#### What you are asked to do:
Apart from the pictures, every record here must be copied word for word.

------------------------------------------------------------

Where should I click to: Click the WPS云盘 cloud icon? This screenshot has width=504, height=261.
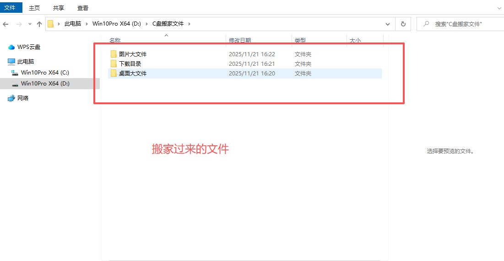(11, 47)
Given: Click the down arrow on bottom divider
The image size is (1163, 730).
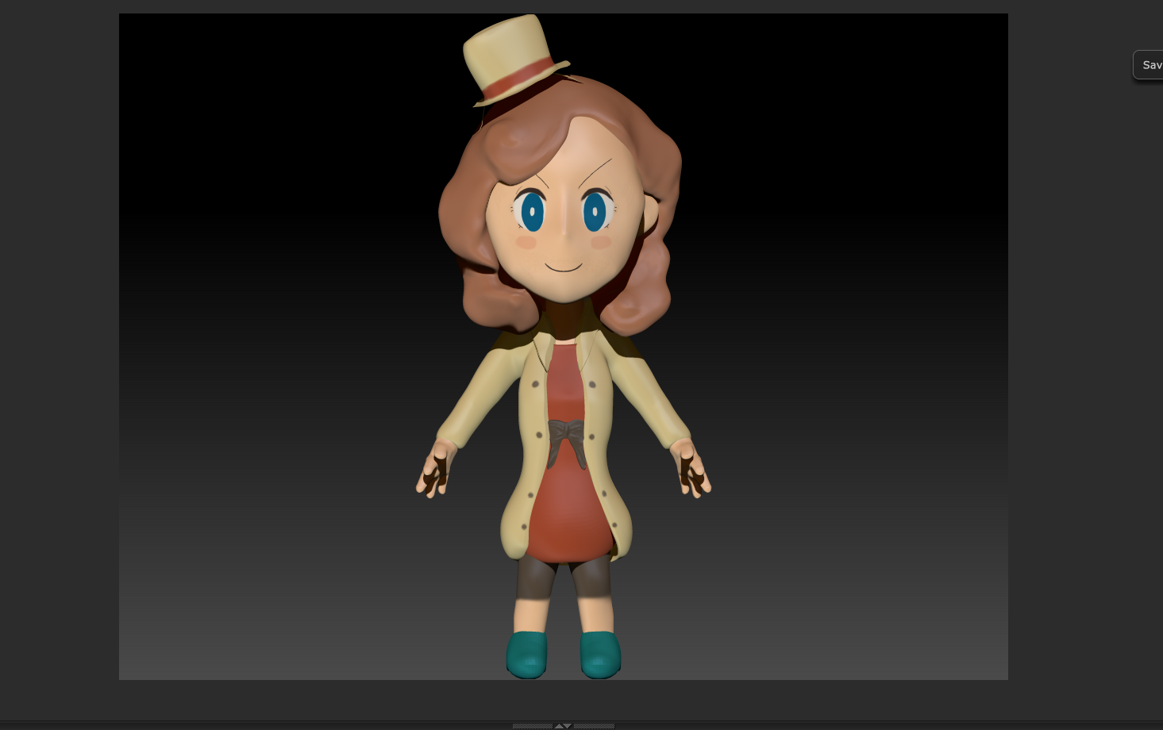Looking at the screenshot, I should click(x=568, y=725).
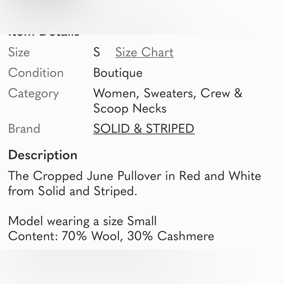Select the Boutique condition label
Viewport: 284px width, 284px height.
point(118,73)
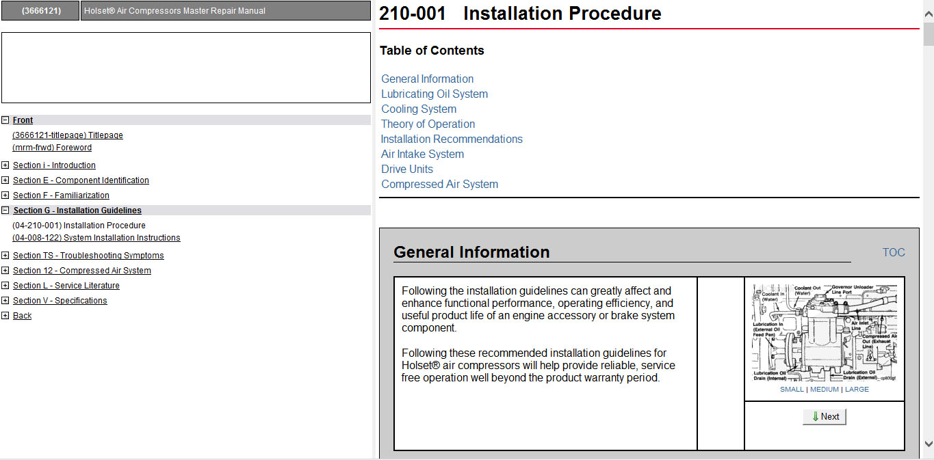Collapse Section G - Installation Guidelines
The width and height of the screenshot is (934, 460).
coord(5,211)
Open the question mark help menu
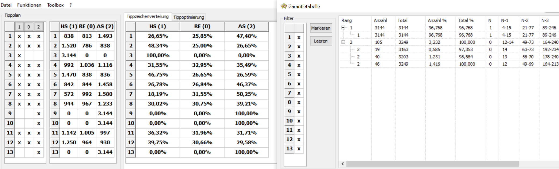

------------------------------------------------------------

#### Finished task:
Where should I click to: Click the WPS云盘 cloud icon? This screenshot has width=504, height=261.
(11, 47)
Given: Click the down arrow on bottom divider
The image size is (1163, 730).
Looking at the screenshot, I should click(x=568, y=725).
Select the Boutique condition label
Viewport: 284px width, 284px height.
point(118,73)
Collapse Section G - Installation Guidelines
The width and height of the screenshot is (934, 460).
coord(5,211)
Open the question mark help menu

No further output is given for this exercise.